Гарин поспешно сел за его столик – спиной к свету. Казалось, он сел против зеркала: такая же была у Виктора Ленуара продолговатая бородка, мягкая шляпа, галстук бабочкой, пиджак в полоску.
– Поздравь – удача! Необычайно! – сказал Гарин, смеясь глазами. – Роллинг пошёл на всё. Предварительные расходы несёт единолично. Когда начнётся эксплуатация, пятьдесят процентов вала – ему, пятьдесят – нам.
– Ты подписал контракт?
– Подписываем через два-три дня. Демонстрацию аппарата придётся отложить. Роллинг поставил условие – подписать только после того, как своими глазами увидит работу аппарата.

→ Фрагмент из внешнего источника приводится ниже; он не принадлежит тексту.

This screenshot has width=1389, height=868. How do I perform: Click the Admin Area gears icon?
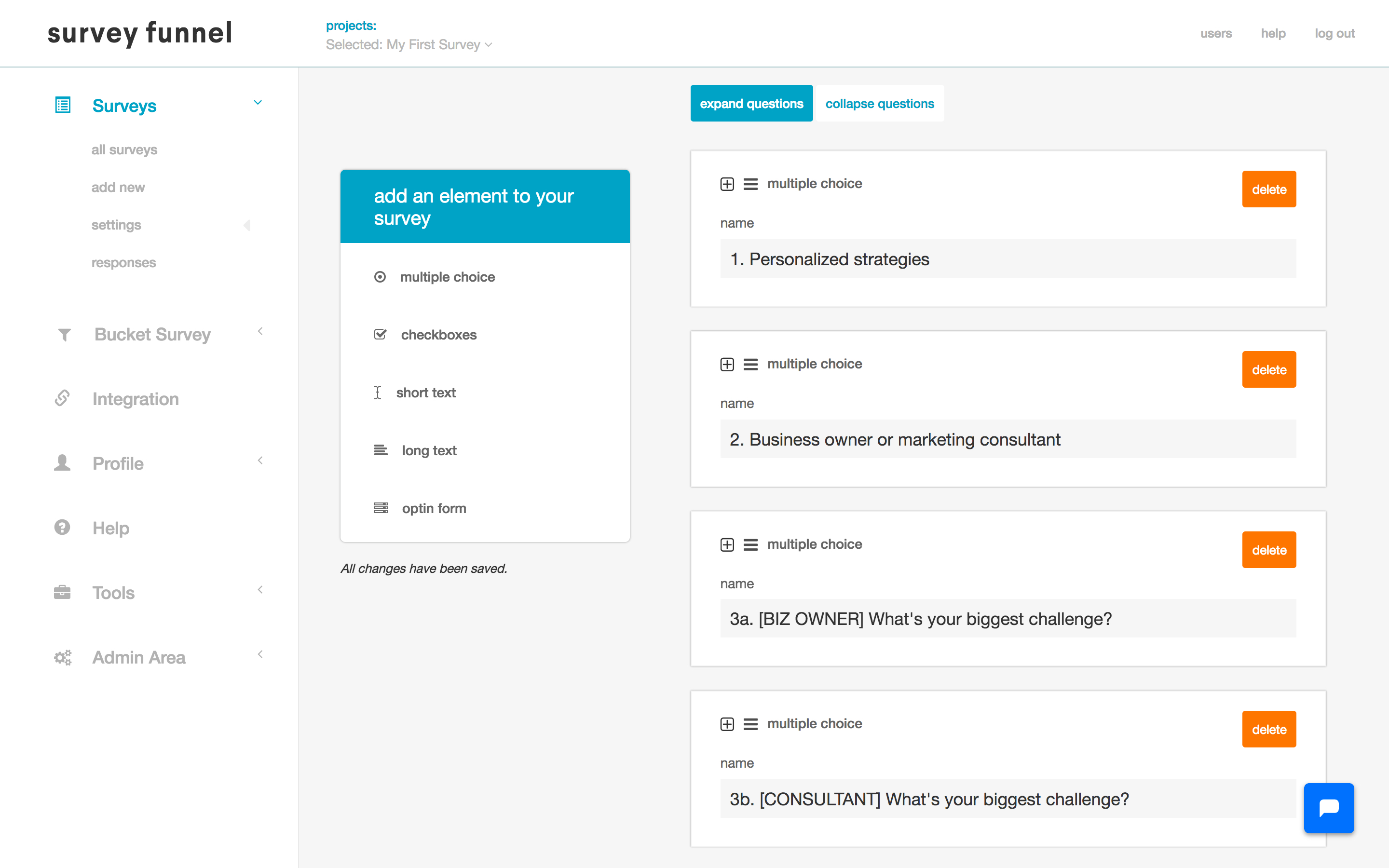tap(63, 657)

– Ставишь бутылку шампанского?
– Две, три, дюжину.
– А всё-таки – жаль, что эта акула проглотит у нас половину доходов, – сказал Ленуар, подзывая лакея. – Бутылку Ирруа, самого сухого…
– Без капитала всё равно мы не развернёмся. Вот, Виктор, если бы удалось моё камчатское предприятие, – десять Роллингов послали бы к чертям.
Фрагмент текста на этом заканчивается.